Apache Spark is a unified analytics engine for large-scale data processing. It provides a Distributed SQL Engine, a.k.a, the Spark Thrift Server(STS), designed to be seamlessly compatible with HiveServer2 and get even better performance.

HiveServer2 can identify and authenticate a caller, and then if the caller also has permissions for the YARN queue and HDFS files, it succeeds. Otherwise, it fails. However, on the one hand, STS is a single Spark application. The user and queue to which STS belongs are uniquely determined at startup. Consequently, STS cannot leverage cluster managers such as YARN and Kubernetes for resource isolation and sharing or control the access for callers by the single user inside the whole system. On the other hand, the Thrift Server is coupled in the Spark driver's JVM process. This coupled architecture puts a high risk on server stability and makes it unable to handle high client concurrency or apply high availability such as load balancing as it is stateful.

Kyuubi extends the use of STS in a multi-tenant model based on a unified interface and relies on the concept of multi-tenancy to interact with cluster managers to finally gain the ability of resources sharing/isolation and data security. The loosely coupled architecture of the Kyuubi server and engine dramatically improves the client concurrency and service stability of the service itself.

DataLake/Lakehouse Support

The vision of Kyuubi is to unify the portal and become an easy-to-use data lake management platform. Different kinds of workloads, such as ETL processing and BI analytics, can be supported by one platform, using one copy of data, with one SQL interface.

  • Logical View support via Kyuubi DataLake Metadata APIs
  • Multiple Catalogs support
  • SQL Standard Authorization support for DataLake(coming)

Cloud Native Support

Kyuubi can deploy its engines on different kinds of Cluster Managers, such as, Hadoop YARN, Kubernetes, etc.

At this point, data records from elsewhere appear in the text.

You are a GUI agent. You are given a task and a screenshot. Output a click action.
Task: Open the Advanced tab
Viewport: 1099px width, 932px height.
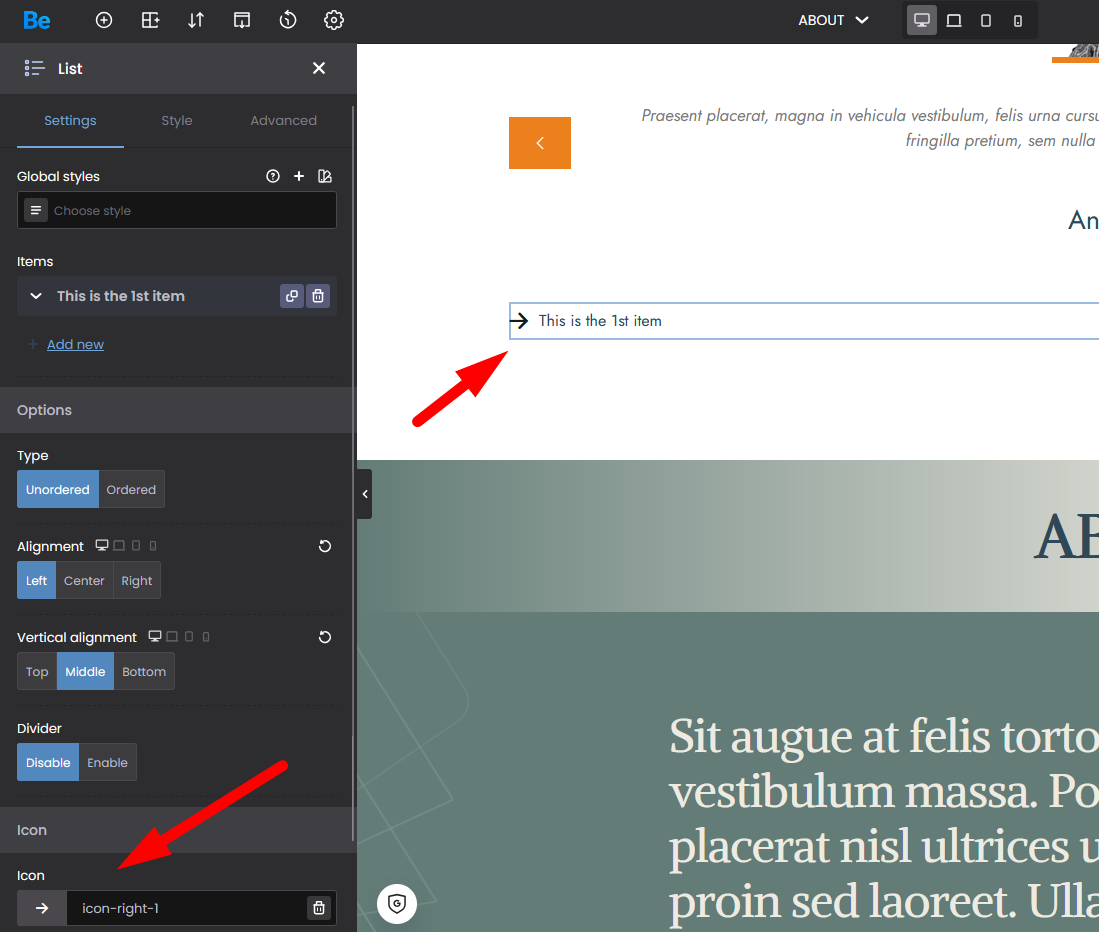point(283,121)
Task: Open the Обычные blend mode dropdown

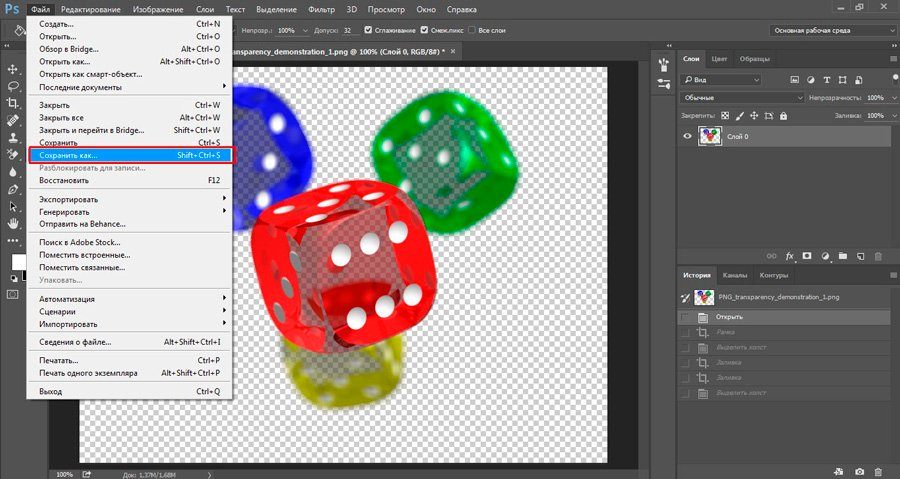Action: pos(720,97)
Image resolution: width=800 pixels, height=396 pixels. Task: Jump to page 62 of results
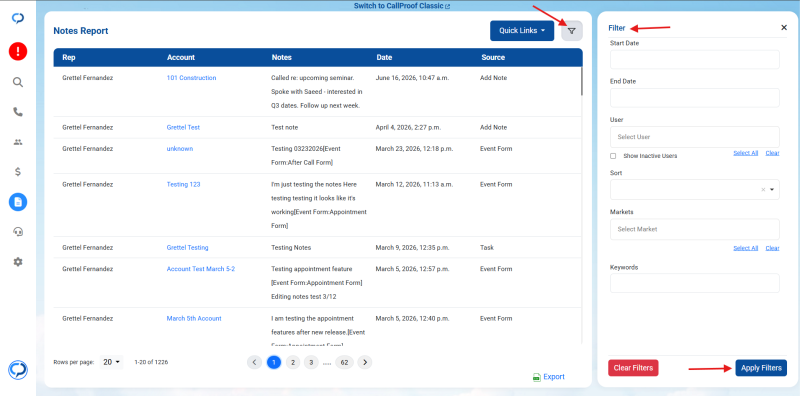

The Kyuubi Ecosystem(present and future)

The figure below shows our vision for the Kyuubi Ecosystem. Some of them have been realized, some in development, and others would not be possible without your help.

Online Documentation Documentation Status

Quick Start

Ready? Getting Started with Kyuubi.

Contributing

Project & Community Status

Aside

The project took its name from a character of a popular Japanese manga - Naruto. The character is named Kyuubi Kitsune/Kurama, which is a nine-tailed fox in mythology. Kyuubi spread the power and spirit of fire, which is used here to represent the powerful Apache Spark. Its nine tails stand for end-to-end multi-tenancy support of this project.